Цвет — это «место, где сходятся наш мозг и универсум», говорит он на том восхитительном языке искусника Бытия, который любил цитировать Клее[48]. Именно отдавая предпочтение цвету, следует расколоть форму-скорлупу, форму-спектакль. Речь идет уже не о цветах, «подобных цветам природы»[49], — речь идет о цветовом измерении, которое творит из самого себя и для самого себя тождества и различия, текстуру, материальность, нечто сущее… Впрочем, разумеется, не существует какого-то единого рецепта изображения видимого, и цвет, взятый изолированно, может быть таким рецептом нисколько не больше, чем пространство. Значение обращения к цвету в том, что это подводило чуть ближе к «сердцу вещей»[50], но сама сердцевина вещей лежит по ту сторону цвета-оболочки в такой же мере, как и по ту сторону пространства-оболочки. Портрет Валье сохраняет между цветами пробелы, предназначенные для того, чтобы обрисовать, выкроить сущее более общего вида, чем сущее-желтое, или сущее-зеленое, или сущее-синее. Точно так же в акварелях последних лет пространство, считавшееся самой очевидностью, в отношении которого по меньшей мере вопрос «где» не ставится, излучает вокруг планов, не имеющих никакого точно обозначаемого места, «наложение прозрачных поверхностей», «зыбкое движение цветовых плоскостей, перекрывающих друг друга, выдвигающихся и отступающих назад»[51].

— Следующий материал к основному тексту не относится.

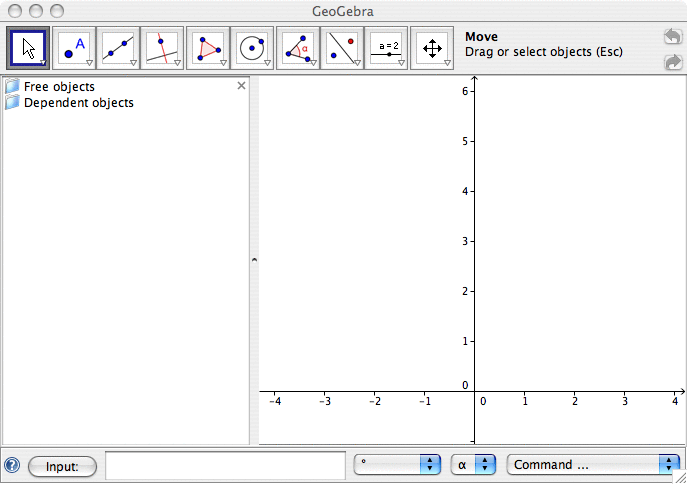Click the Redo arrow
This screenshot has height=484, width=687.
pyautogui.click(x=673, y=62)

Как мы видим, речь не идет уже О том, чтобы добавить еще одно измерение к двум измерениям полотна, создать иллюзию, или восприятие без объекта, совершенство которого состояло бы в насколько возможно полном сходстве с эмпирическим видением. Глубина живописного изображения (так же, как и изображенные высота и ширина) происходит неизвестно откуда, располагаясь, прорастая на полотне.

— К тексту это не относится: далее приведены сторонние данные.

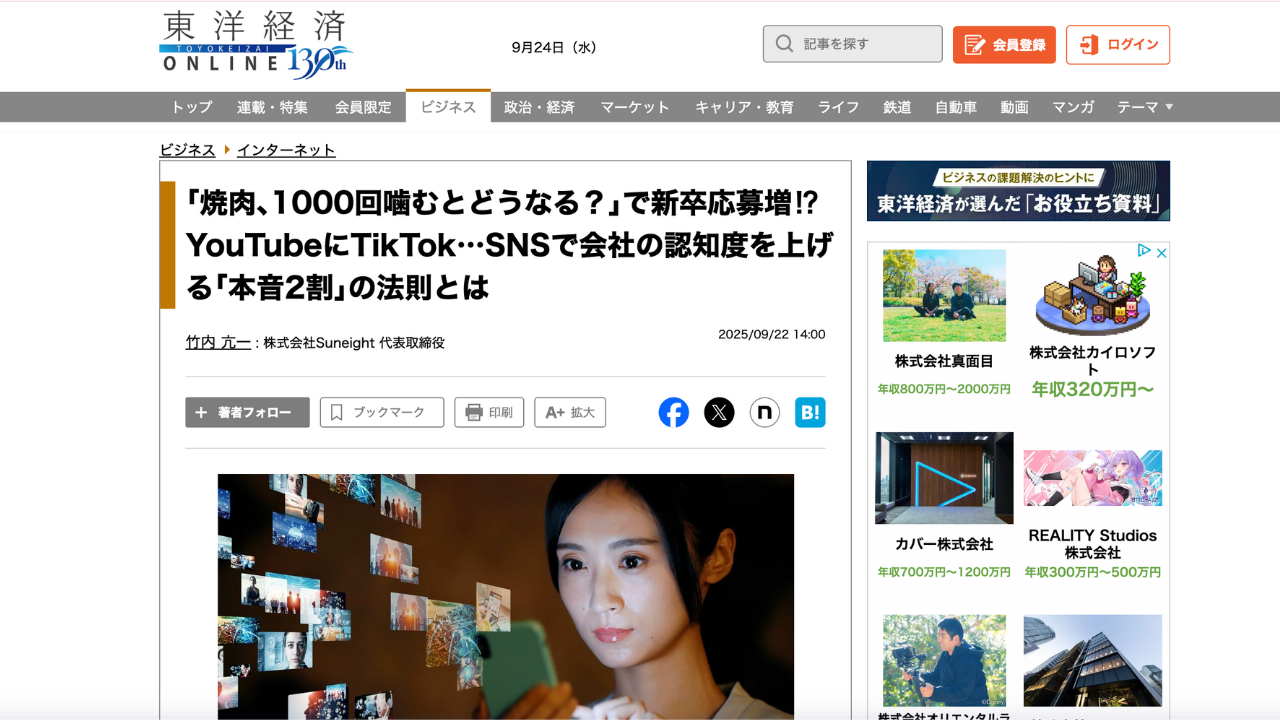Switch to the マーケット tab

Видение художника — это больше не взгляд вовне, не простая «физико-оптическая»[52] связь с миром. Мир уже не находится перед ним, данный в представлении: скорее, это сам художник рождается в вещах, как бы посредством концентрации, и возвращается к себе из видимого. Картина же в конечном счете может быть соотнесена с чем бы то ни было среди эмпирических вещей, только будучи уже до этого «самоизображающей», она может стать представлением, или изображением чего-либо, только будучи «представлением ничего»[53], создавая «шкуру вещей»[54], чтобы показать, как вещи делаются вещами, а мир — миром. Аполлинер говорил, что в поэме бывают фразы, которые, кажется, не были сочинены, а сформировались сами. А Анри Мишо[55] — что цвета Клее иногда кажутся медленно рождающимися на полотне, истекающими из некоего первичного фона, «расползающегося окрест»[56] подобно патине или плесени. Искусство живописи — это не конструкция, не технология, не индустриальное соотношение с внешним пространством и миром. Это тот самый «нечленораздельный крик», упоминаемый Гермесом Трисмегистом[57], «который казался голосом света». И, однажды обретя наличное бытие, живопись пробуждает в обыденном видении дремлющие силы, тайну предсуществования. Когда я вижу через толщу воды квадраты плитки на дне бассейна, я вижу их не помимо этой воды и отражений в ней, но именно через них, благодаря им. Если бы не было этих искажений, этих солнечных бликов и светотени, если бы я увидел геометрию клетчатого пола без этой плоти, именно тогда бы я перестал его видеть таким, какой он есть, и там, где он есть, то есть дальше, чем любое удаленное от меня на то же расстояние место. О самой воде, этой зыбкой стихии, этом зеркальном, напоминающем сироп элементе, я не могу сказать, что она пребывает в определенном пространстве: она не где-то еще, в другом месте, но она и не в бассейне. Она в нем обитает, материализуется, но не содержится, и если я подниму глаза и взгляну на кипарисовое ограждение, где играют и переплетаются отражения, я не смогу не признать, что вода пребывает и там или по крайней мере посылает туда свою деятельную и живую сущность. Эту внутреннюю одушевленность, это излучение видимого и ищет художник под именами глубины, пространства, цвета.